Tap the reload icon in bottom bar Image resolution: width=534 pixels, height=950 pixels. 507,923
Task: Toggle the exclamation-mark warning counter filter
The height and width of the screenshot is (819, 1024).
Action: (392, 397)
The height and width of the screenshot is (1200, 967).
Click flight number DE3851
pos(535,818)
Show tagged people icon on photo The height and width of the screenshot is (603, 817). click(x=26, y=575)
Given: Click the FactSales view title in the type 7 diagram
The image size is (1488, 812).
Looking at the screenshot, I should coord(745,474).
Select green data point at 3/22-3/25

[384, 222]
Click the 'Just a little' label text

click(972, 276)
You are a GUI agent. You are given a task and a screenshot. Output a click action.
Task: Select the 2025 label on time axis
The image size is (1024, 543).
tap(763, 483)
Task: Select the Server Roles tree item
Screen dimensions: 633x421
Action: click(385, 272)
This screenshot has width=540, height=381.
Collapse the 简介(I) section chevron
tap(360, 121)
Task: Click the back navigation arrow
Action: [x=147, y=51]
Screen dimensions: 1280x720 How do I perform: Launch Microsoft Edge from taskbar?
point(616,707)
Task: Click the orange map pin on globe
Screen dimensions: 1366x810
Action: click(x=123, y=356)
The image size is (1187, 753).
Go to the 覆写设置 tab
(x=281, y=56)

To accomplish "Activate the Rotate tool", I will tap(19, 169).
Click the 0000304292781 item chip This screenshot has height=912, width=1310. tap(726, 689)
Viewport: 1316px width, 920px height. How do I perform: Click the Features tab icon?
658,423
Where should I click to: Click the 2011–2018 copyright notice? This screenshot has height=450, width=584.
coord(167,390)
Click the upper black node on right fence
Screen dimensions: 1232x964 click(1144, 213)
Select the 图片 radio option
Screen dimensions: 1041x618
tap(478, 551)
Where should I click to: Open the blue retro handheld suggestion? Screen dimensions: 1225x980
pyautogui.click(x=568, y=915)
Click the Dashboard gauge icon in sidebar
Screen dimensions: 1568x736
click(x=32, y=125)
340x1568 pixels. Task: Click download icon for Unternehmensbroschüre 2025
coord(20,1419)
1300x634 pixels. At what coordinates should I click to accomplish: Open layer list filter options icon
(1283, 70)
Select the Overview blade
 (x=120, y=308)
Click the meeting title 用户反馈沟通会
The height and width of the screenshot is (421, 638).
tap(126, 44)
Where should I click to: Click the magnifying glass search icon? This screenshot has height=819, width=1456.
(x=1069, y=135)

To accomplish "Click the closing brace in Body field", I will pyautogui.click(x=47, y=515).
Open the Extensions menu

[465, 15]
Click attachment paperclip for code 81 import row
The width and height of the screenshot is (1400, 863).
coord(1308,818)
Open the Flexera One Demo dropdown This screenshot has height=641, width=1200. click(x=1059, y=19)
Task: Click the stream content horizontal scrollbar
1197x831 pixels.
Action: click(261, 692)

::::::::

From the first line down to the last, give the records again exactly.

Tap the reload icon in bottom bar Image resolution: width=534 pixels, height=950 pixels. 507,923
Task: Toggle the exclamation-mark warning counter filter
The height and width of the screenshot is (819, 1024).
Action: (392, 397)
The height and width of the screenshot is (1200, 967).
Click flight number DE3851
pos(535,818)
Show tagged people icon on photo The height and width of the screenshot is (603, 817). click(x=26, y=575)
Given: Click the FactSales view title in the type 7 diagram
The image size is (1488, 812).
Looking at the screenshot, I should coord(745,474).
Select green data point at 3/22-3/25

[384, 222]
Click the 'Just a little' label text

click(972, 276)
You are a GUI agent. You are given a task and a screenshot. Output a click action.
Task: Select the 2025 label on time axis
The image size is (1024, 543).
tap(763, 483)
Task: Select the Server Roles tree item
Screen dimensions: 633x421
Action: click(385, 272)
This screenshot has width=540, height=381.
Collapse the 简介(I) section chevron
tap(360, 121)
Task: Click the back navigation arrow
Action: [x=147, y=51]
Screen dimensions: 1280x720 How do I perform: Launch Microsoft Edge from taskbar?
point(616,707)
Task: Click the orange map pin on globe
Screen dimensions: 1366x810
Action: click(x=123, y=356)
The image size is (1187, 753).
Go to the 覆写设置 tab
(x=281, y=56)

To accomplish "Activate the Rotate tool", I will tap(19, 169).
Click the 0000304292781 item chip This screenshot has height=912, width=1310. tap(726, 689)
Viewport: 1316px width, 920px height. How do I perform: Click the Features tab icon?
658,423
Where should I click to: Click the 2011–2018 copyright notice? This screenshot has height=450, width=584.
coord(167,390)
Click the upper black node on right fence
Screen dimensions: 1232x964 click(1144, 213)
Select the 图片 radio option
Screen dimensions: 1041x618
tap(478, 551)
Where should I click to: Open the blue retro handheld suggestion? Screen dimensions: 1225x980
pyautogui.click(x=568, y=915)
Click the Dashboard gauge icon in sidebar
Screen dimensions: 1568x736
click(x=32, y=125)
340x1568 pixels. Task: Click download icon for Unternehmensbroschüre 2025
coord(20,1419)
1300x634 pixels. At what coordinates should I click to accomplish: Open layer list filter options icon
(1283, 70)
Select the Overview blade
 (x=120, y=308)
Click the meeting title 用户反馈沟通会
The height and width of the screenshot is (421, 638).
tap(126, 44)
Where should I click to: Click the magnifying glass search icon? This screenshot has height=819, width=1456.
(x=1069, y=135)

To accomplish "Click the closing brace in Body field", I will pyautogui.click(x=47, y=515).
Open the Extensions menu

[465, 15]
Click attachment paperclip for code 81 import row
The width and height of the screenshot is (1400, 863).
coord(1308,818)
Open the Flexera One Demo dropdown This screenshot has height=641, width=1200. click(x=1059, y=19)
Task: Click the stream content horizontal scrollbar
1197x831 pixels.
Action: click(261, 692)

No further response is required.